Recent findings from initiatives led by CancerCare (where one author, Ellen Miller Sonet, serves as chief strategy and alliance officer) provide several additional insights into the needs and challenges to be addressed in developing an effective tool for shared decision making in cancer treatment planning. Focus groups conducted as part of CancerCare’s 2017 Patient Values Initiative—a project that seeks to reshape the value debate by exploring what is important to patients and families in treatment decision making—revealed that newly diagnosed patients are overwhelmed by treatment planning discussions and can rarely raise their questions, concerns, or priorities in the first few meetings they have with their providers. As a first step, resources are needed to help patients articulate their concerns and to help providers solicit and understand patient priorities and preferences during treatment planning. One approach may be to modify intake forms to include questions about work life, household responsibilities, favorite activities, pending events (such as weddings), and personal goals. However, the focus groups also found that patients’ priorities and perceptions of their treatment change over time and that the “personal calculus” used to arrive at treatment decisions is constantly evolving: Family circumstances change, side effects wax and wane, and costs of care become more burdensome. Hence, revisiting patient priorities and preferences over the course of treatment and disease progression is also important.

Real-time measurement of priorities and preferences remains problematic. A CancerCare initiative is developing and testing simple turnkey tools that can be used in clinics to capture and communicate such information on patients’ priorities and preferences. Another initiative led by Carevive Systems uses technology to facilitate the incorporation of cancer patients’ values, preferences, and goals into treatment decision making. This remains an important area of development and testing to support evidence-based approaches to capturing this information.

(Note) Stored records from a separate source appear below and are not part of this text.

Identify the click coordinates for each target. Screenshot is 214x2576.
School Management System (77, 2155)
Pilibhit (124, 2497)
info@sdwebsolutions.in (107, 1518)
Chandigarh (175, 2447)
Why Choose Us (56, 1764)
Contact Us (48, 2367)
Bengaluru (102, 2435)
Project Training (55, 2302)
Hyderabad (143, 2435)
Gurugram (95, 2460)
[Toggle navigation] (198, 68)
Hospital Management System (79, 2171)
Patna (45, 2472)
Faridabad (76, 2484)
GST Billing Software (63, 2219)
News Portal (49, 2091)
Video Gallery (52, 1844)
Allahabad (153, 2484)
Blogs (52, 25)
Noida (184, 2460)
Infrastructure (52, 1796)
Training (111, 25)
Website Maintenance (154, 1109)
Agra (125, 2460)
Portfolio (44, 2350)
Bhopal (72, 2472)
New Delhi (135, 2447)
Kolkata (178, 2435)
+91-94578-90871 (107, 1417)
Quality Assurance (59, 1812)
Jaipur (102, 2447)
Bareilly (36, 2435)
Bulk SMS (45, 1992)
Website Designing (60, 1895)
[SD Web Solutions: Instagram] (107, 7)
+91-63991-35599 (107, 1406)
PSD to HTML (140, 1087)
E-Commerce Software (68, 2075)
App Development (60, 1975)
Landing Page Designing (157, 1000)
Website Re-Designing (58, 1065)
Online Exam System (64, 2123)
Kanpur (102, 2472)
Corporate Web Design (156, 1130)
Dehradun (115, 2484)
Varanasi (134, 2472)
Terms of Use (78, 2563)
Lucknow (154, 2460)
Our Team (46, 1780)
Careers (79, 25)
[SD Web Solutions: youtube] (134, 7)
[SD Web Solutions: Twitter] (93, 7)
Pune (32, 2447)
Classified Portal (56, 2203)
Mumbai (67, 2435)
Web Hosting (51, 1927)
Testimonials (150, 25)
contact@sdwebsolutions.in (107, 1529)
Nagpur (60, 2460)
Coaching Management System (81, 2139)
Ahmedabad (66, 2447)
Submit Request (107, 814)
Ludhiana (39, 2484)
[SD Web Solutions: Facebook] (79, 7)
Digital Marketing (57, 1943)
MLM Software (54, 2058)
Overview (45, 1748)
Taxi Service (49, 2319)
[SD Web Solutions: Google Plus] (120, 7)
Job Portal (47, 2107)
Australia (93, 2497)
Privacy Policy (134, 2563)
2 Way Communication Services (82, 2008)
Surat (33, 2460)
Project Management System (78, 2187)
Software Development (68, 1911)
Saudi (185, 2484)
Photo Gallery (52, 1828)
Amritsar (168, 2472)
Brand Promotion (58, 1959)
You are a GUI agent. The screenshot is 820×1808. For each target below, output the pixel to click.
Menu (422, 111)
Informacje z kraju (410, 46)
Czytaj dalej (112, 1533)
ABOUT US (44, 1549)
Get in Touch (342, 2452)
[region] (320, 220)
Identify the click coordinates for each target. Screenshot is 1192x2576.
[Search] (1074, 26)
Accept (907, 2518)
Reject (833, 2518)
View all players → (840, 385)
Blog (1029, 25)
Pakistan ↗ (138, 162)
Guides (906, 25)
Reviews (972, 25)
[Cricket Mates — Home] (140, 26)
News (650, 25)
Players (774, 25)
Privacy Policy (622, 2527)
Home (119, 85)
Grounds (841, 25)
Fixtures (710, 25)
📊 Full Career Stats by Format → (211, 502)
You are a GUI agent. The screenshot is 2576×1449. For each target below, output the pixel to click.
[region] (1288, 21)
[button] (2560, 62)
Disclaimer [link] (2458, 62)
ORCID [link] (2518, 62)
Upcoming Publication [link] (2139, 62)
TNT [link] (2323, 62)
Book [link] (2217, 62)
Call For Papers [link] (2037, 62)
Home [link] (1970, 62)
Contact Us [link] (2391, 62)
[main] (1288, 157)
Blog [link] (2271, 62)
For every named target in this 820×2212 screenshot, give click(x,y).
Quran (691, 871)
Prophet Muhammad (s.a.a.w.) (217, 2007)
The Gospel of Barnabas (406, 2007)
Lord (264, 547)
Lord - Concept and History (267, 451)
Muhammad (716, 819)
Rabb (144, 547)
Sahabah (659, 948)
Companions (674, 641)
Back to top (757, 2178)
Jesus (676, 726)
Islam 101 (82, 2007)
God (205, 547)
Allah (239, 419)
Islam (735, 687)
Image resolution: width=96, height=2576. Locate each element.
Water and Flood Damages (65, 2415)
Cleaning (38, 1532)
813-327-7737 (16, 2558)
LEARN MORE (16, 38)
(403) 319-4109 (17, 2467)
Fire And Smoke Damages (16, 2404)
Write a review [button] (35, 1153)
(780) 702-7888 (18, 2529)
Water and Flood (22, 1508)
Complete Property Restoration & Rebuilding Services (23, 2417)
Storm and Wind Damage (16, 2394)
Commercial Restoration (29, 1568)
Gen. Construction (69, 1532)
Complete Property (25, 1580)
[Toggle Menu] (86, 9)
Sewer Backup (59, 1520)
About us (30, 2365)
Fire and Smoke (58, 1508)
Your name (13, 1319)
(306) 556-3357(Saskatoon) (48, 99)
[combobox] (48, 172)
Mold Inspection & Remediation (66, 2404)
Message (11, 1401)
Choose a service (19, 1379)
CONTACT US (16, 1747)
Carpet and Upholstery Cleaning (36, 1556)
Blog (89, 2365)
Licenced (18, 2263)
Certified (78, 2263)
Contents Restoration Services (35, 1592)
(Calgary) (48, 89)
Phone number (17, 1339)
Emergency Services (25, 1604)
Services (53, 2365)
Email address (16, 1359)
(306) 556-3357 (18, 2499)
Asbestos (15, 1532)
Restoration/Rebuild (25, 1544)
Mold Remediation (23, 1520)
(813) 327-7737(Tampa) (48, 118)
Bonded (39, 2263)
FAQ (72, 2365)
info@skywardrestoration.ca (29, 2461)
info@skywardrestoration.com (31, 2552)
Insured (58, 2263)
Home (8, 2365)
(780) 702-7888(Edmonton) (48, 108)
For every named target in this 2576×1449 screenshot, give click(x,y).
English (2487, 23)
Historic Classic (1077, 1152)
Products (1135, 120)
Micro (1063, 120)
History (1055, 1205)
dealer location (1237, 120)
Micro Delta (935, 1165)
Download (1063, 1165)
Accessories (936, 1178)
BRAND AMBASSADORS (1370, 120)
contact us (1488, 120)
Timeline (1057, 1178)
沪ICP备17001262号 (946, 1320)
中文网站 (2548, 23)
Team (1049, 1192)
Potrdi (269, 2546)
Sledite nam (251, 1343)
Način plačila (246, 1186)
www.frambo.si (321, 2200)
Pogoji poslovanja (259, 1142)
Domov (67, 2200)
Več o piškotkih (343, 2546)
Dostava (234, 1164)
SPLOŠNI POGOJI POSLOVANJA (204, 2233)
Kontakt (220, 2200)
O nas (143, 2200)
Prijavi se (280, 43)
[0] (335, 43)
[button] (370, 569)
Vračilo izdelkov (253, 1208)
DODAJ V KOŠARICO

The next challenge to be addressed by a customized patient-centered decision tool is that patients need not equally prioritize (weight) all of the factors that are important to them in arriving at a treatment decision. Approaches for incorporating this lack of equality into a patient-centered decision-making tool may include assignment of patient rankings to these factors (importance buckets) or more formal rating exercises. The latter could be accomplished through the use of multiple criteria decision analysis (MCDA). MCDA provides a way to make complex decisions, such as those faced by cancer patients who are often presented with several treatment options that involve tradeoffs. While MCDA methods need further refinement, they hold promise in helping cancer patients make personalized treatment choices.

In summary, continued innovations in oncology ensure survival improvements and even cures. However, these new treatments bring an array of challenges for patients, such as higher out-of-pocket expenses and new toxicities. Hence, there is an urgent need for a methodologically rigorous approach to incorporating patient-centered value elements to inform shared patient/physician decision making regarding various cancer treatment alternatives. The ultimate goal should be to create cancer treatment decision tools that generate a tailored output based on clinical evidence as well as patient priorities.

Authors’ Note

The writing of this blog post was supported by funding from the Pharmaceutical Research and Manufacturers of America. The funding source had no role in developing the contents of the article or approving the final blog post for publication. Jalpa A. Doshi, PhD, has received research funding and served as a consultant to various biomedical companies and payers.